BEGIN Excerpt

12] The trial Magistrate also believed the respondent’s testimony that the late Balidawa owned land adjacent to the suit land and that at the time of filing the suit, it was being used by the defendants/appellants. He explained that at the time he received the suit land as a gift, it was Balidawa using the adjourning land before his death and that Balidawa had never in his lifetime ever raised any issue with him over the same. The trial Magistrate equally believed the testimony that at some point, the 1st appellant separated from Balidawa and moved out of his home. According to the respondent, she migrated to Bugoto where she remarried and even had children. She was to return in 2012, entered and occupied one acre of the suit land where she built a house and begun cultivating on it. He insisted that the appellants were unable to explain their claim to the suit land which he deemed as trespass.
13] Much of that evidence was supported by the respondent’s witnesses. PW2 David Were explained in addition that he was present when Gideon Were was purchasing the land and was even a witness to the agreement of purchase. He stated also that Balidawa died in 2000, but that before his demise, the 1st appellant his wife left their home in 1986 and relocated to Bugoto. That she returned in 2012, uprooted the boundary marks on the suit land, constructed a house and settled on it. He further explained that Wabwire and Balidawa had land adjourning that of the respondent upon which Balidawa was buried in the family burial ground. He emphasized that Balidawa and all his family members were not present when Odoi sold the suit land. PW3 offered similar evidence and added that he too was a witness to the agreement of purchase, and his name appears thereon although him and PW2 did not actually sign.
14] PW4 Ssemwero Erizephan likewise supported the above evidence. He stated further that the 2nd appellant who was not born by the time Were purchased the suit land, currently occupies the portion that remained after George Wabwire sold a portion to Odoi and also that the 1st appellant never attended Balidawa’s burial. Significantly, he testified that he was the author of the agreement of purchase. He mentioned the seven other people present at the point of sale. On the other hand, PW5 Odongo Alex supported PW1 when he testified that the late Odoi was his son who at some point owned the suit land but had before his demise sold it to Gideon Were, the respondent’s father. That after selling the suit land, Odoi shifted to Bugandawere he died and was buried.

END Excerpt
BEGIN Source data

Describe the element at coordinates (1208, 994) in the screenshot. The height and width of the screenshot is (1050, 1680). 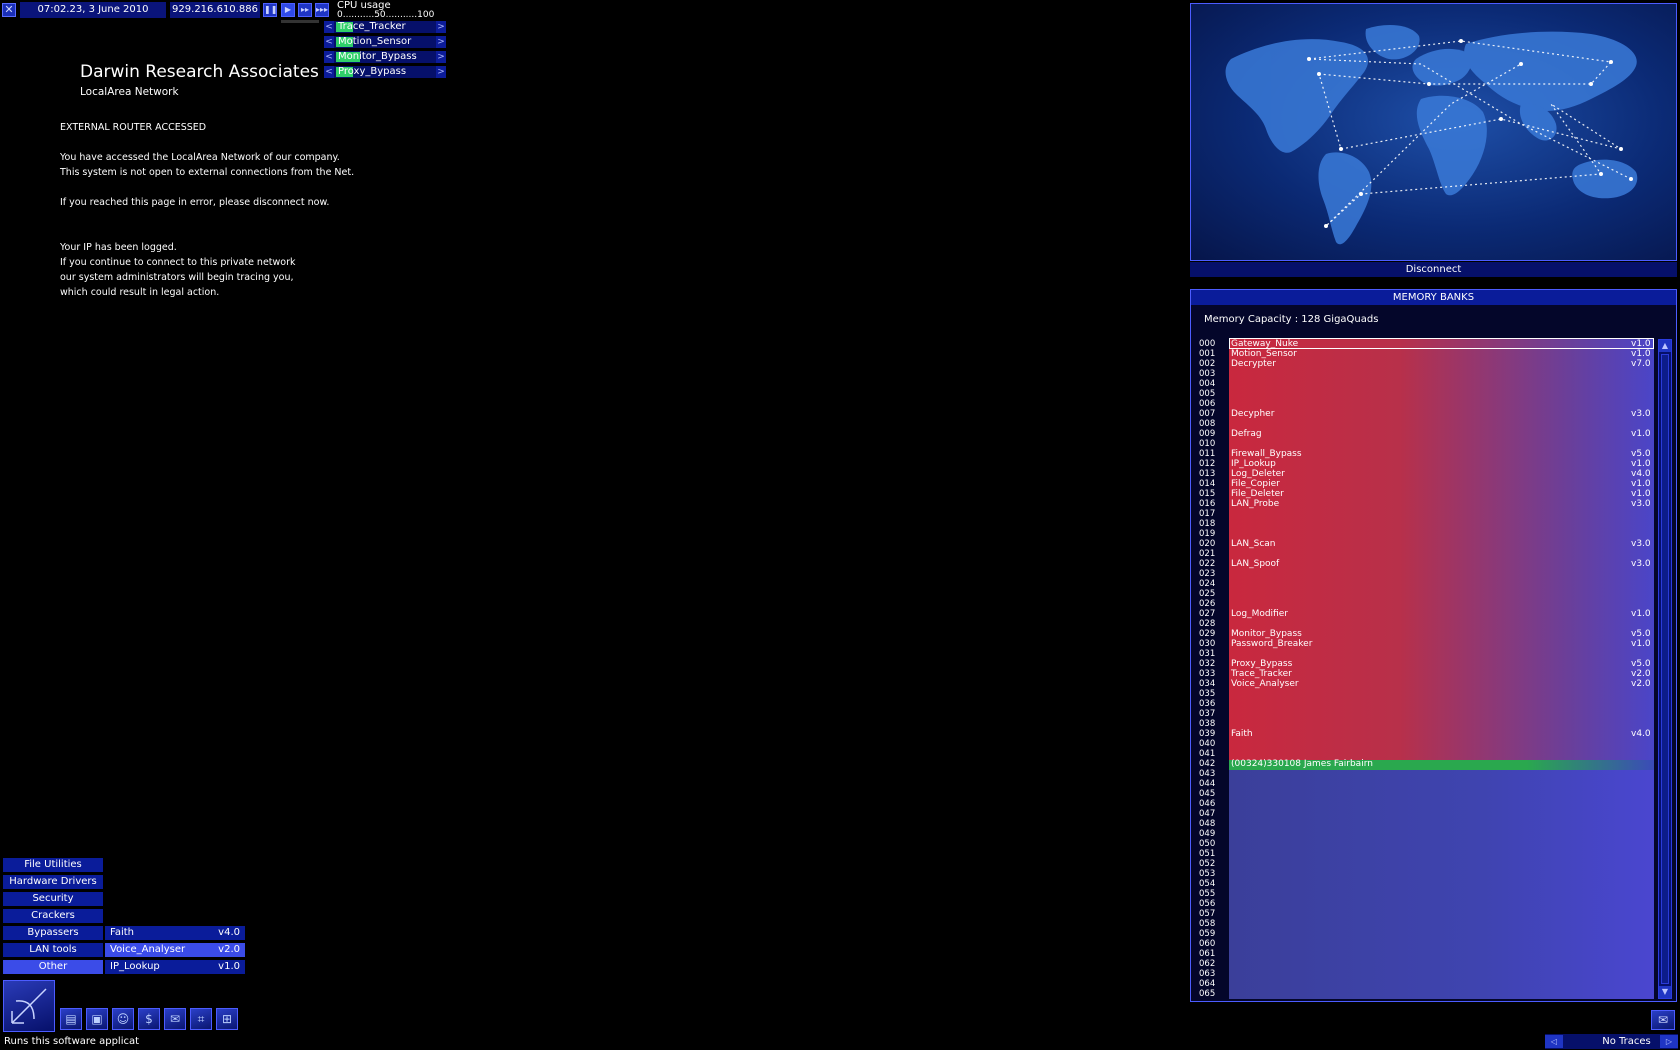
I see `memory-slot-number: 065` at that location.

END Source data
BEGIN Source data

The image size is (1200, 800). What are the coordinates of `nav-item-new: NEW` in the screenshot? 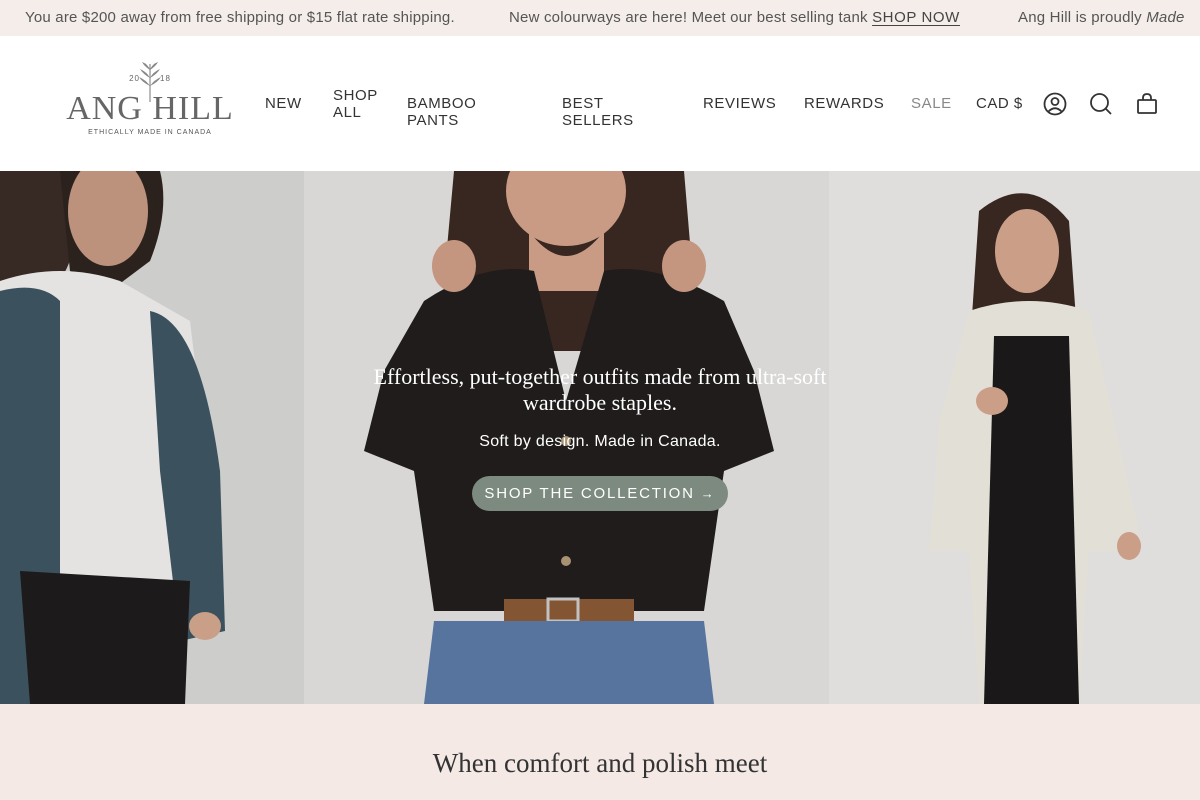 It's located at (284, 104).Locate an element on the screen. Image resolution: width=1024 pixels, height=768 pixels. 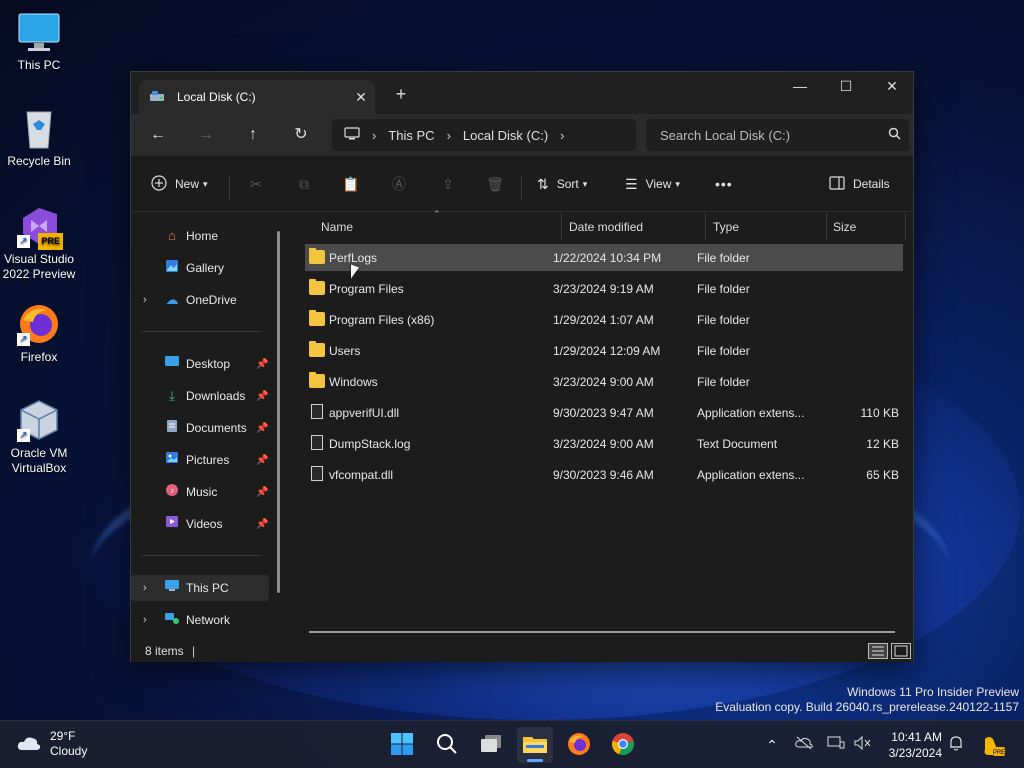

END Source data

▸ **List of tasks**
**A)** According to PW2 in the court judgment excerpt, in what year did Balidawa die?
**B)** Retype the court judgment excerpt from "14] PW4 Ssemwero" up to and including "and was buried.".

▸ **Answers below**
**A)** Balidawa died in 2000.

**B)**
14] PW4 Ssemwero Erizephan likewise supported the above evidence. He stated further that the 2nd appellant who was not born by the time Were purchased the suit land, currently occupies the portion that remained after George Wabwire sold a portion to Odoi and also that the 1st appellant never attended Balidawa’s burial. Significantly, he testified that he was the author of the agreement of purchase. He mentioned the seven other people present at the point of sale. On the other hand, PW5 Odongo Alex supported PW1 when he testified that the late Odoi was his son who at some point owned the suit land but had before his demise sold it to Gideon Were, the respondent’s father. That after selling the suit land, Odoi shifted to Bugandawere he died and was buried.